[Task directions]: Every entry below is to be copied exactly, with nothing omitted.

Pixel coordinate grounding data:
+---+

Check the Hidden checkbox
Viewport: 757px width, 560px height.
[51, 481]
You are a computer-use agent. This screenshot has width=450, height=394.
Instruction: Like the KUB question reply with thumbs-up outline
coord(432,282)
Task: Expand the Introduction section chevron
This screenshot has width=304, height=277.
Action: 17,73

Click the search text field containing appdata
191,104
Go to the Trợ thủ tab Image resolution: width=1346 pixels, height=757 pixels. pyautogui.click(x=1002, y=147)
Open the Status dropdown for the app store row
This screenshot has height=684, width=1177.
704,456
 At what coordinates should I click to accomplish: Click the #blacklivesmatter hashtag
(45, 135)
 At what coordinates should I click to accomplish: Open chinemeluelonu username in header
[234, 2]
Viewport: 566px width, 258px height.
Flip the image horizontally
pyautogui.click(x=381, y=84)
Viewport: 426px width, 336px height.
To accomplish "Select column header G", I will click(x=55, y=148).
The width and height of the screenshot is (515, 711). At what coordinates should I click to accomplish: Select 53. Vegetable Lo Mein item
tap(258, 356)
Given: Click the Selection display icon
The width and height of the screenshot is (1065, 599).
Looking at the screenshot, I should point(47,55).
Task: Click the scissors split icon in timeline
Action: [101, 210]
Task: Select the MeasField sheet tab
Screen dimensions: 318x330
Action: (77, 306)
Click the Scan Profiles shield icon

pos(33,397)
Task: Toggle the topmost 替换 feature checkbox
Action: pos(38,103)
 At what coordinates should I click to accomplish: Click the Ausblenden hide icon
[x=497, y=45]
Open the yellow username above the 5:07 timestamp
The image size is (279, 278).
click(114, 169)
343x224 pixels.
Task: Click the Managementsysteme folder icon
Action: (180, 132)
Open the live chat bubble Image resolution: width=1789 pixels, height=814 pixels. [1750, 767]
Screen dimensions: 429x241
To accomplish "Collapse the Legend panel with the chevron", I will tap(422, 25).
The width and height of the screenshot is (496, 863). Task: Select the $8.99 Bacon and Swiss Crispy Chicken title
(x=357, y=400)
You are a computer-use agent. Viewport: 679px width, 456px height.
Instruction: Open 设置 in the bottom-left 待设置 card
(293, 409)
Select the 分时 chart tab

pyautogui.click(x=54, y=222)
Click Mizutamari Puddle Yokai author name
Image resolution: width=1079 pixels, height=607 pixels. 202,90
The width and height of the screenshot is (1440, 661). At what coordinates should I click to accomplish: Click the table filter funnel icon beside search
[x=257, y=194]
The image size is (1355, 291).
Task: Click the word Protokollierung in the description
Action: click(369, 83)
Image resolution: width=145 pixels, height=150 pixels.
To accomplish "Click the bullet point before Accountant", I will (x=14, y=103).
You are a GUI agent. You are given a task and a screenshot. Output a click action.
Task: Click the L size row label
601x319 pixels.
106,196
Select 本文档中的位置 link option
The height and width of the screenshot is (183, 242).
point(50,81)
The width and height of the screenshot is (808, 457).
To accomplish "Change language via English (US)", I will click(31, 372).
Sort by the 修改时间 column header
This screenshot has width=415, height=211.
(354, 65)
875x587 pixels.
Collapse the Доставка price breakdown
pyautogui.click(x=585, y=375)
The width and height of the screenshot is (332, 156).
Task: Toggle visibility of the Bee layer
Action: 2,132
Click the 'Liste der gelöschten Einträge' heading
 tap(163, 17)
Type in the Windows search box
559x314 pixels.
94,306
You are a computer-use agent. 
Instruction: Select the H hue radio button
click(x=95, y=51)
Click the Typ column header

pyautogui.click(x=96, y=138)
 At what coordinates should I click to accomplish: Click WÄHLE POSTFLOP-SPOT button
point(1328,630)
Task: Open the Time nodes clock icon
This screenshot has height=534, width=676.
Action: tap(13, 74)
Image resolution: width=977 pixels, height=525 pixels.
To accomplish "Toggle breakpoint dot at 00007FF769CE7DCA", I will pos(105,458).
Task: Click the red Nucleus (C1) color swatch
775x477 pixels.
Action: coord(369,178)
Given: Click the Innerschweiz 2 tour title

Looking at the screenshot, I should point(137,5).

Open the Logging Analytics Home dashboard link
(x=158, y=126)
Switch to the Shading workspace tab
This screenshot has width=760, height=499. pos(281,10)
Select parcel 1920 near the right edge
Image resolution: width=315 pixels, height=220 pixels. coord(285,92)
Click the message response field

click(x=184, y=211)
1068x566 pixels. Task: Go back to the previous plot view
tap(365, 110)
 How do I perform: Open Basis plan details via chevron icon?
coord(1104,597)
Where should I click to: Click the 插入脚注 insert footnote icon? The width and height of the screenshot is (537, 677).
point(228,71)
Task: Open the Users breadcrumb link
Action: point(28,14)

+---+

[Solved exercise]:
Check the Hidden checkbox
Viewport: 757px width, 560px height.
[51, 481]
You are a computer-use agent. This screenshot has width=450, height=394.
Instruction: Like the KUB question reply with thumbs-up outline
coord(432,282)
Task: Expand the Introduction section chevron
This screenshot has width=304, height=277.
Action: 17,73

Click the search text field containing appdata
191,104
Go to the Trợ thủ tab Image resolution: width=1346 pixels, height=757 pixels. pyautogui.click(x=1002, y=147)
Open the Status dropdown for the app store row
This screenshot has height=684, width=1177.
704,456
 At what coordinates should I click to accomplish: Click the #blacklivesmatter hashtag
(45, 135)
 At what coordinates should I click to accomplish: Open chinemeluelonu username in header
[234, 2]
Viewport: 566px width, 258px height.
Flip the image horizontally
pyautogui.click(x=381, y=84)
Viewport: 426px width, 336px height.
To accomplish "Select column header G", I will click(x=55, y=148).
The width and height of the screenshot is (515, 711). At what coordinates should I click to accomplish: Select 53. Vegetable Lo Mein item
tap(258, 356)
Given: Click the Selection display icon
The width and height of the screenshot is (1065, 599).
Looking at the screenshot, I should point(47,55).
Task: Click the scissors split icon in timeline
Action: [101, 210]
Task: Select the MeasField sheet tab
Screen dimensions: 318x330
Action: (77, 306)
Click the Scan Profiles shield icon

pos(33,397)
Task: Toggle the topmost 替换 feature checkbox
Action: pos(38,103)
 At what coordinates should I click to accomplish: Click the Ausblenden hide icon
[x=497, y=45]
Open the yellow username above the 5:07 timestamp
The image size is (279, 278).
click(114, 169)
343x224 pixels.
Task: Click the Managementsysteme folder icon
Action: (180, 132)
Open the live chat bubble Image resolution: width=1789 pixels, height=814 pixels. [1750, 767]
Screen dimensions: 429x241
To accomplish "Collapse the Legend panel with the chevron", I will tap(422, 25).
The width and height of the screenshot is (496, 863). Task: Select the $8.99 Bacon and Swiss Crispy Chicken title
(x=357, y=400)
You are a computer-use agent. Viewport: 679px width, 456px height.
Instruction: Open 设置 in the bottom-left 待设置 card
(293, 409)
Select the 分时 chart tab

pyautogui.click(x=54, y=222)
Click Mizutamari Puddle Yokai author name
Image resolution: width=1079 pixels, height=607 pixels. 202,90
The width and height of the screenshot is (1440, 661). At what coordinates should I click to accomplish: Click the table filter funnel icon beside search
[x=257, y=194]
The image size is (1355, 291).
Task: Click the word Protokollierung in the description
Action: click(369, 83)
Image resolution: width=145 pixels, height=150 pixels.
To accomplish "Click the bullet point before Accountant", I will (x=14, y=103).
You are a GUI agent. You are given a task and a screenshot. Output a click action.
Task: Click the L size row label
601x319 pixels.
106,196
Select 本文档中的位置 link option
The height and width of the screenshot is (183, 242).
point(50,81)
The width and height of the screenshot is (808, 457).
To accomplish "Change language via English (US)", I will click(31, 372).
Sort by the 修改时间 column header
This screenshot has width=415, height=211.
(354, 65)
875x587 pixels.
Collapse the Доставка price breakdown
pyautogui.click(x=585, y=375)
The width and height of the screenshot is (332, 156).
Task: Toggle visibility of the Bee layer
Action: 2,132
Click the 'Liste der gelöschten Einträge' heading
 tap(163, 17)
Type in the Windows search box
559x314 pixels.
94,306
You are a computer-use agent. 
Instruction: Select the H hue radio button
click(x=95, y=51)
Click the Typ column header

pyautogui.click(x=96, y=138)
 At what coordinates should I click to accomplish: Click WÄHLE POSTFLOP-SPOT button
point(1328,630)
Task: Open the Time nodes clock icon
This screenshot has height=534, width=676.
Action: tap(13, 74)
Image resolution: width=977 pixels, height=525 pixels.
To accomplish "Toggle breakpoint dot at 00007FF769CE7DCA", I will pos(105,458).
Task: Click the red Nucleus (C1) color swatch
775x477 pixels.
Action: coord(369,178)
Given: Click the Innerschweiz 2 tour title

Looking at the screenshot, I should point(137,5).

Open the Logging Analytics Home dashboard link
(x=158, y=126)
Switch to the Shading workspace tab
This screenshot has width=760, height=499. pos(281,10)
Select parcel 1920 near the right edge
Image resolution: width=315 pixels, height=220 pixels. coord(285,92)
Click the message response field

click(x=184, y=211)
1068x566 pixels. Task: Go back to the previous plot view
tap(365, 110)
 How do I perform: Open Basis plan details via chevron icon?
coord(1104,597)
Where should I click to: Click the 插入脚注 insert footnote icon? The width and height of the screenshot is (537, 677).
point(228,71)
Task: Open the Users breadcrumb link
Action: point(28,14)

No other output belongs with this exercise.